Data shown: Begin

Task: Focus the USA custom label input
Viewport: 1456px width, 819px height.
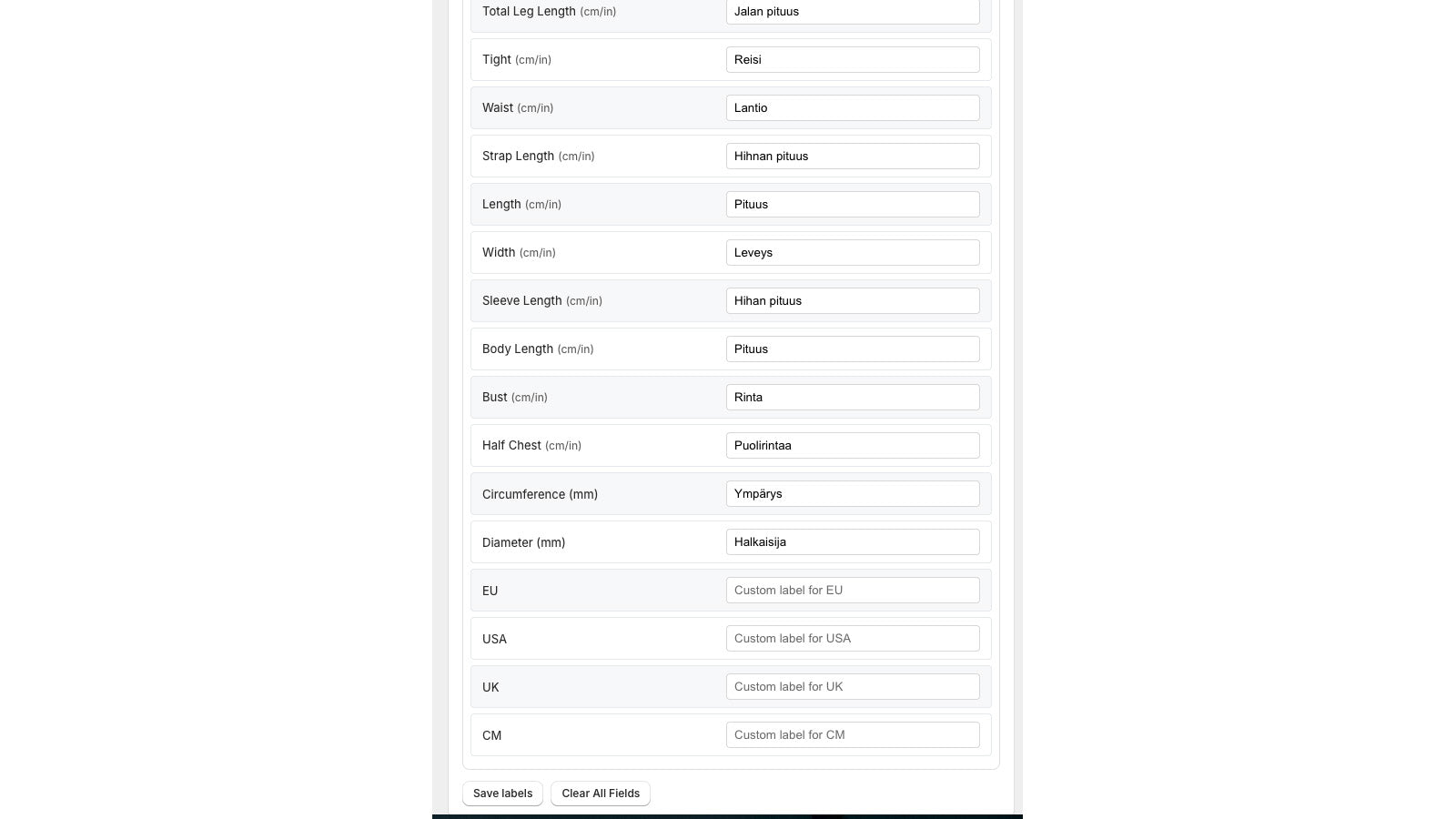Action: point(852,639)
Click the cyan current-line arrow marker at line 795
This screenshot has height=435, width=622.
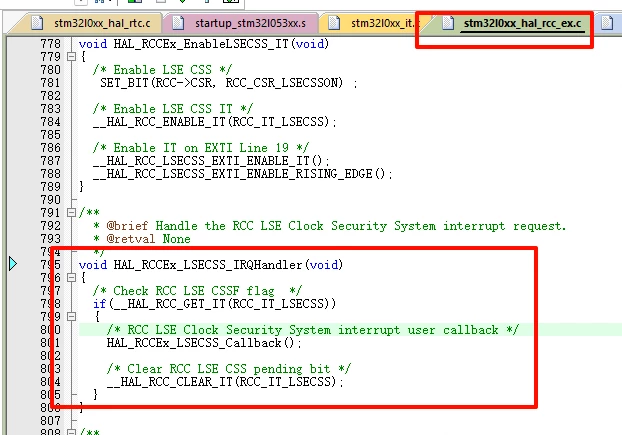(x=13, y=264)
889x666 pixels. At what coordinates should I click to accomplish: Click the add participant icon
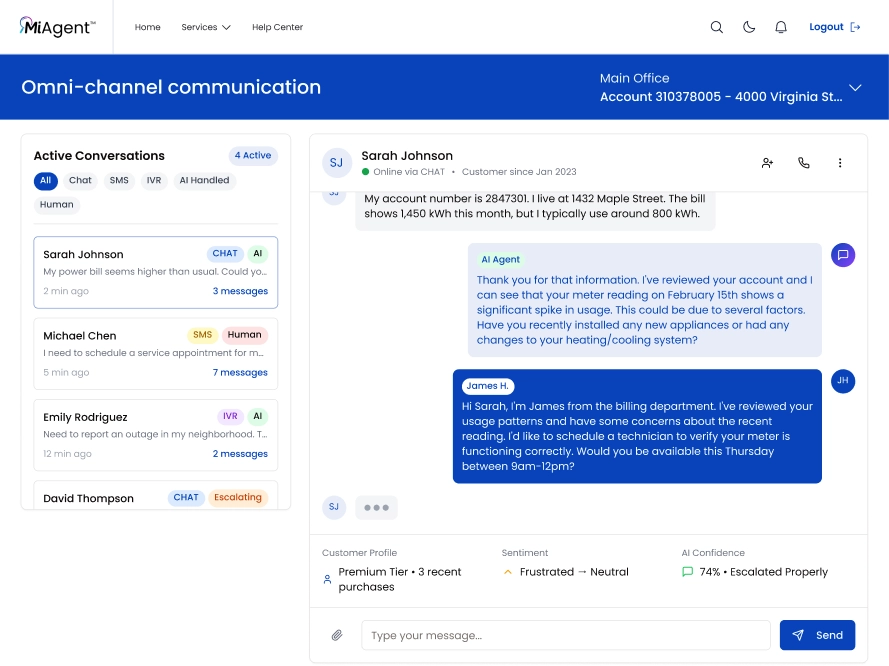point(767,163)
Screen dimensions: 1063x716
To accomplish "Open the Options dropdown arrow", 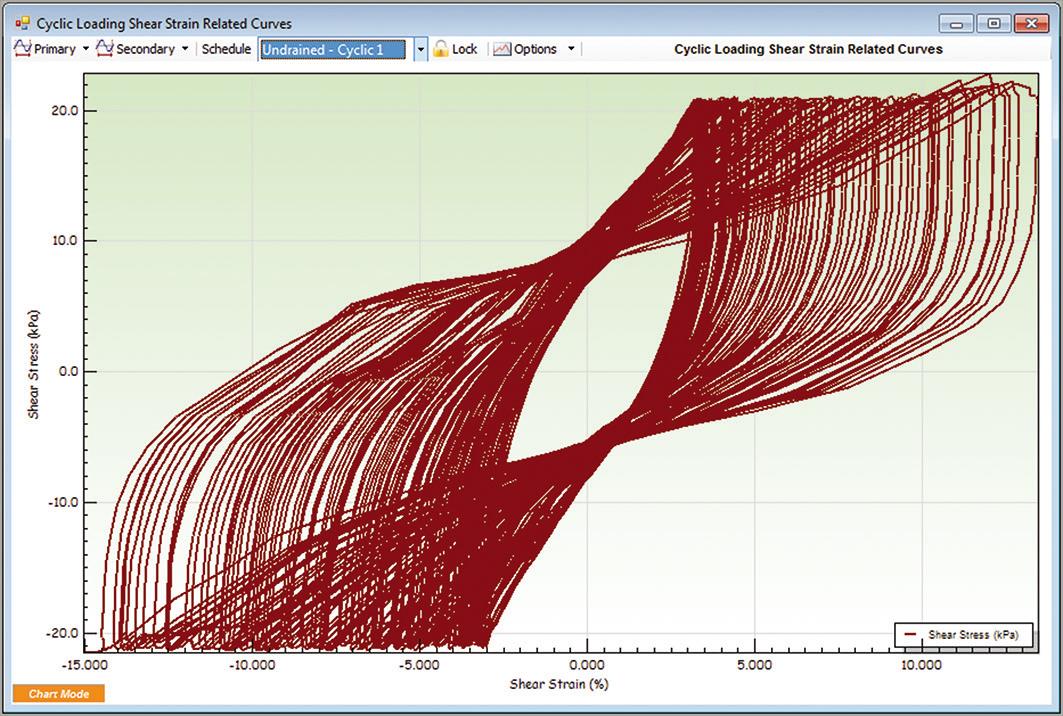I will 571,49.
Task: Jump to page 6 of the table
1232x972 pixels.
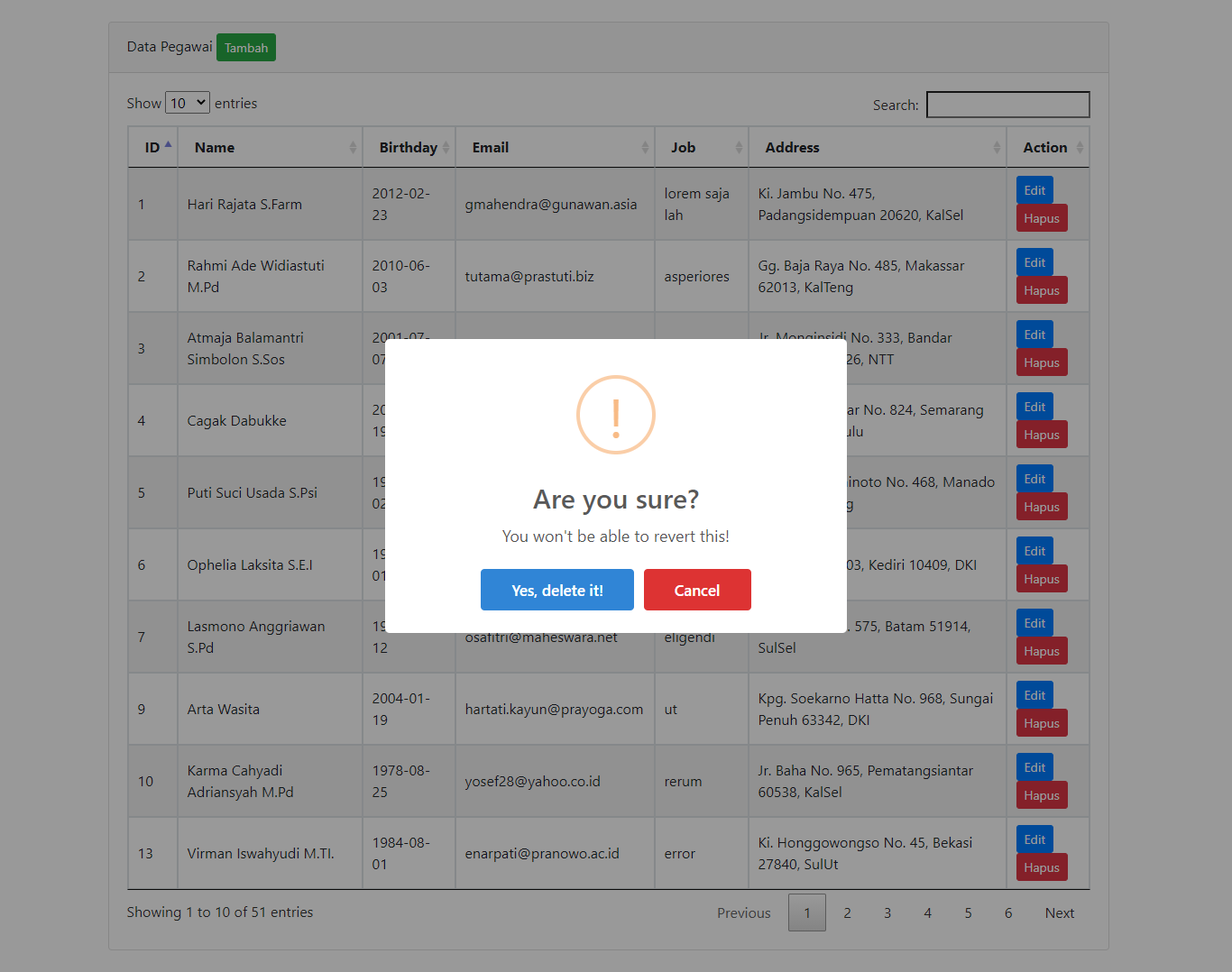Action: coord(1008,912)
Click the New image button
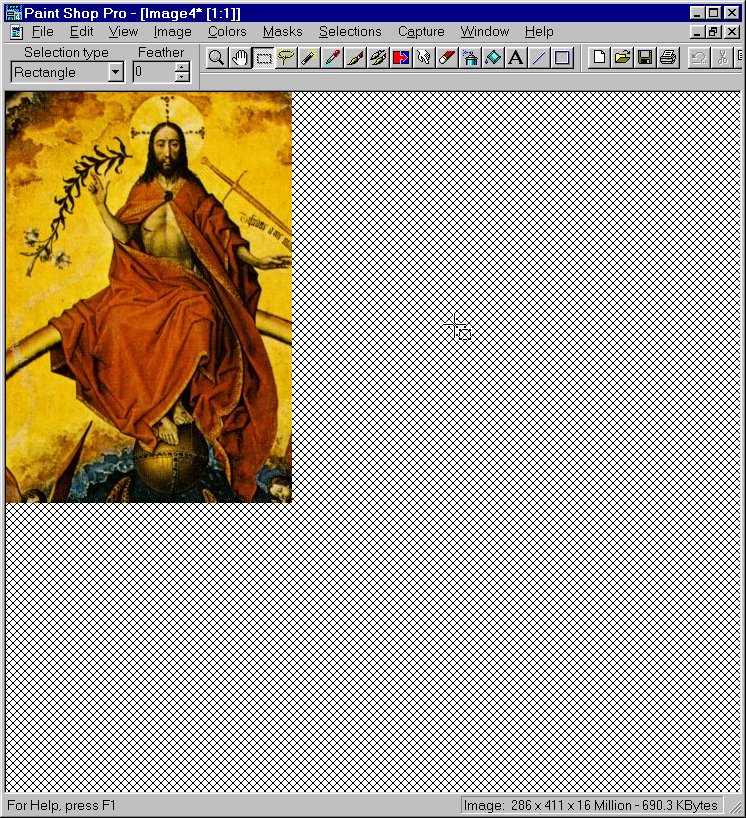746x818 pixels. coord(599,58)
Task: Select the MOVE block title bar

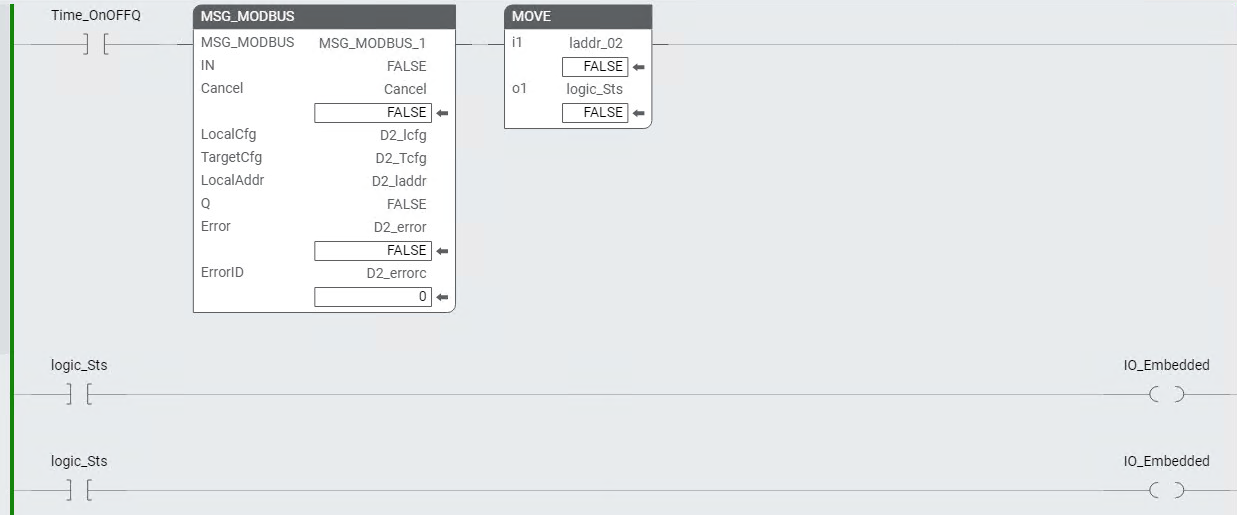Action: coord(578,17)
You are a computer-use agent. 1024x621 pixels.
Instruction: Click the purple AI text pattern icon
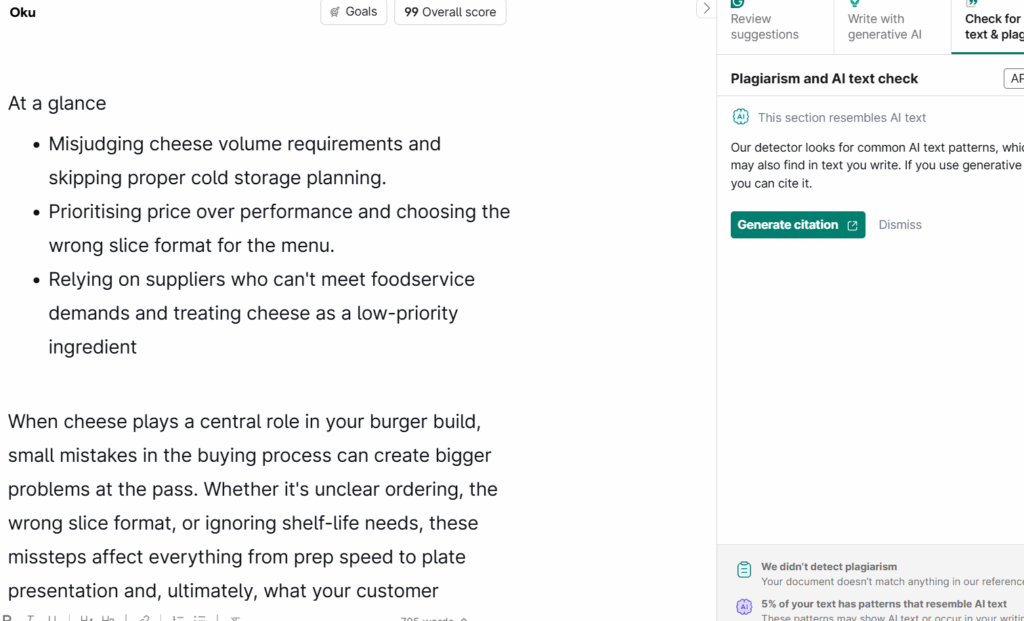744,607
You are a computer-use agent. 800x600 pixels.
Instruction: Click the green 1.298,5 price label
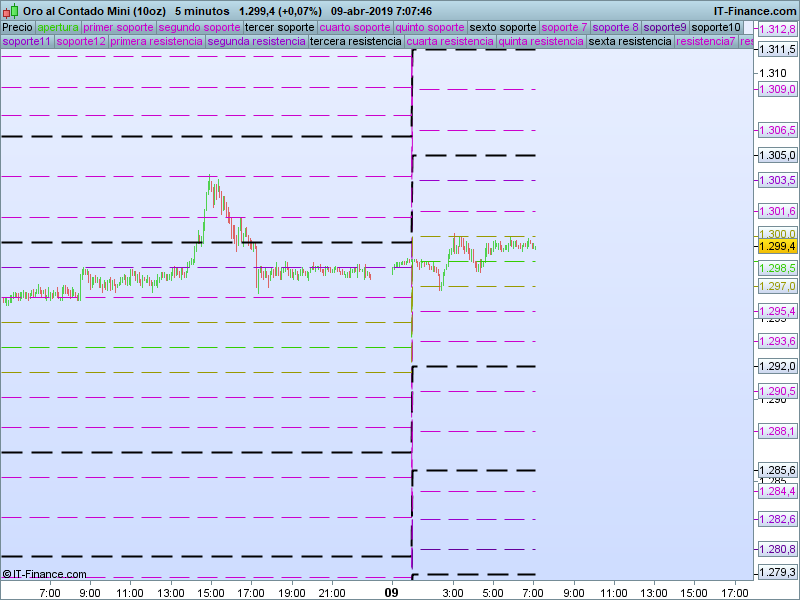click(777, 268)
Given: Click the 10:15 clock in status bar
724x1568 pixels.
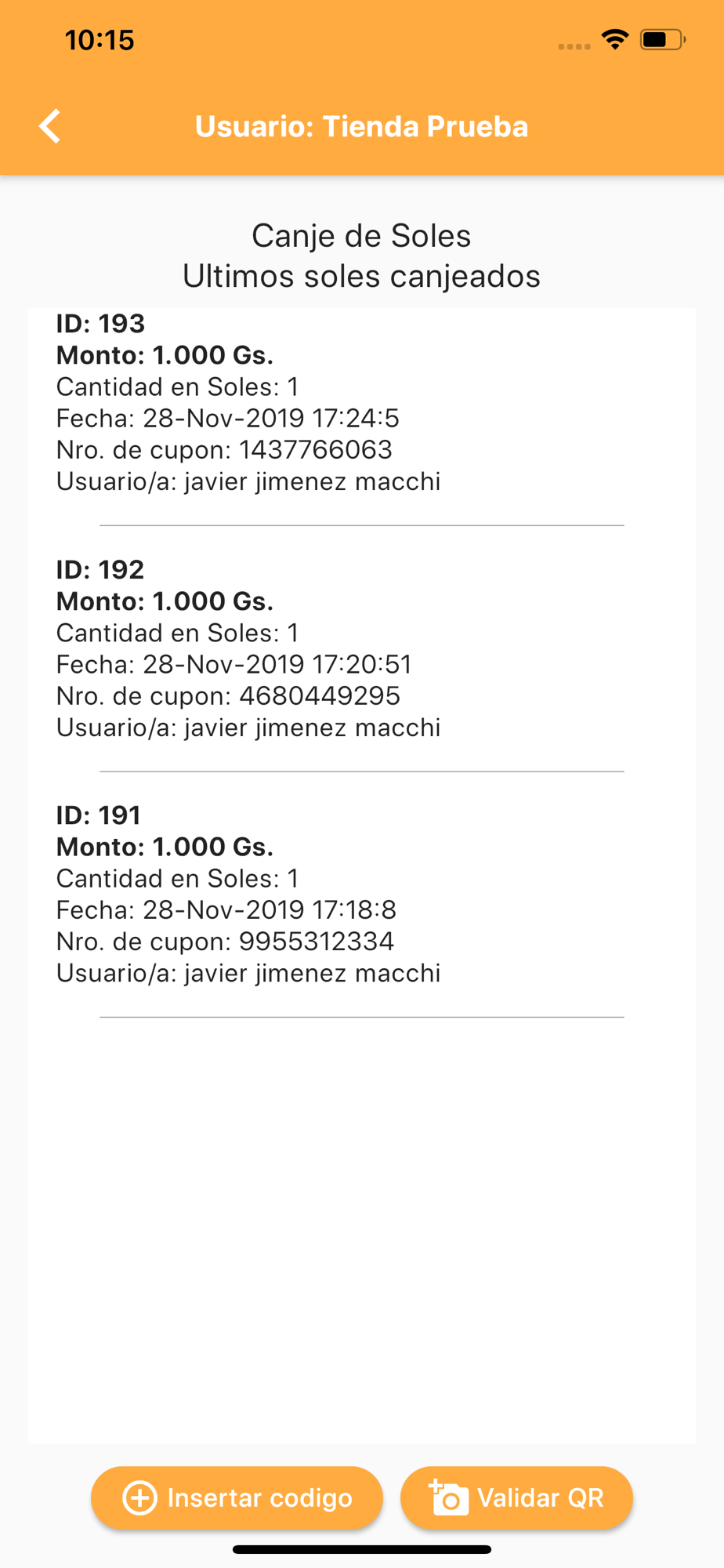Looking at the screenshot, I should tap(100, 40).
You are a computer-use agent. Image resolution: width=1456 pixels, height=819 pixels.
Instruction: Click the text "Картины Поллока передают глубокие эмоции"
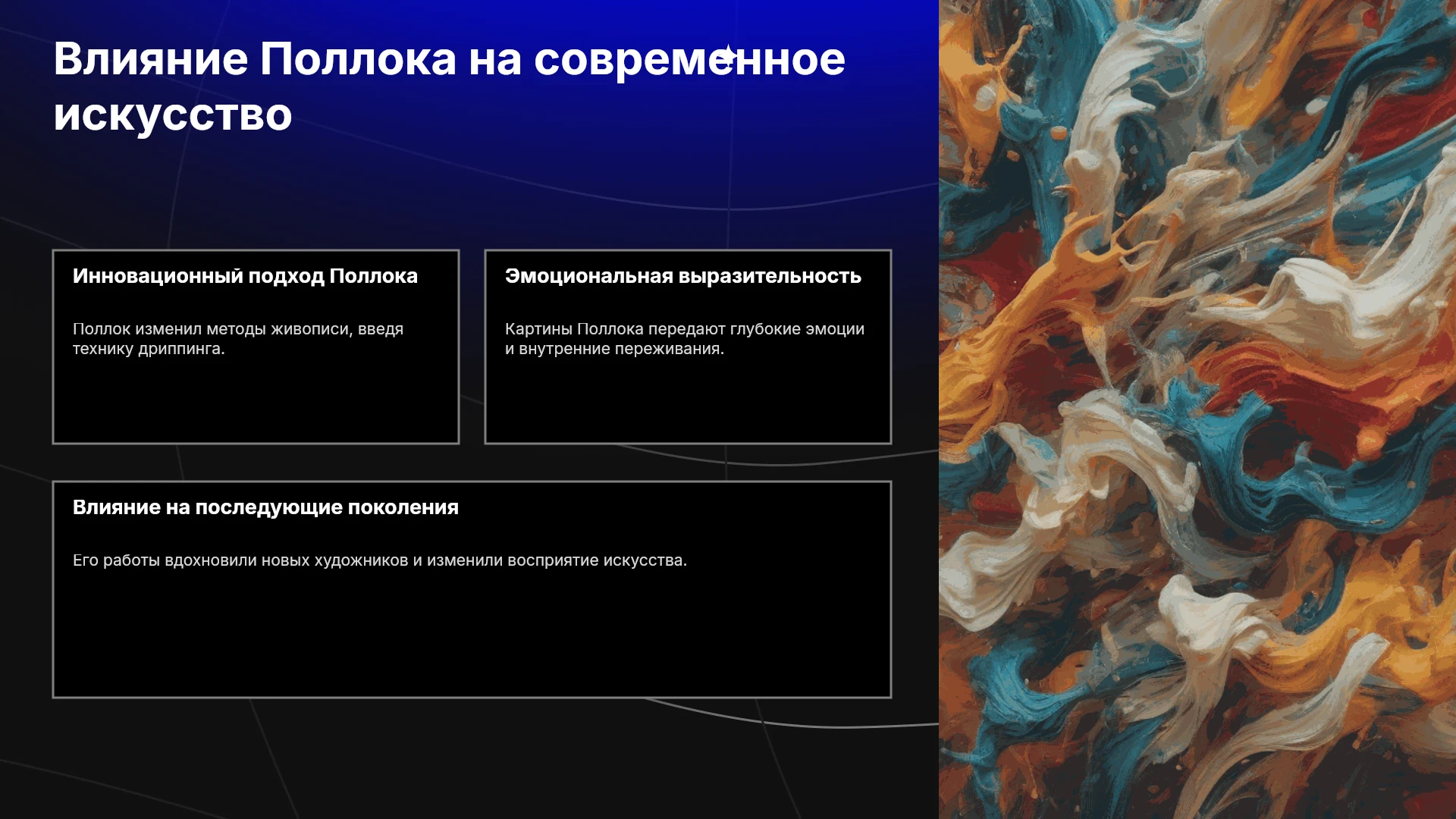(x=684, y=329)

Data shown: End

## Your goal
The required output is the span of lines from the line with "Click the New image button" through the final line of the listing above, reproduced exactly, minus the pictures.

## Finished task
Click the New image button
746x818 pixels. coord(599,58)
Task: Select the MOVE block title bar

Action: coord(578,17)
You are a computer-use agent. 1024x621 pixels.
Instruction: Click the purple AI text pattern icon
744,607
You are a computer-use agent. 800x600 pixels.
Instruction: Click the green 1.298,5 price label
click(777, 268)
Given: Click the 10:15 clock in status bar
724x1568 pixels.
Looking at the screenshot, I should tap(100, 40).
You are a computer-use agent. Image resolution: width=1456 pixels, height=819 pixels.
Instruction: Click the text "Картины Поллока передают глубокие эмоции"
(x=684, y=329)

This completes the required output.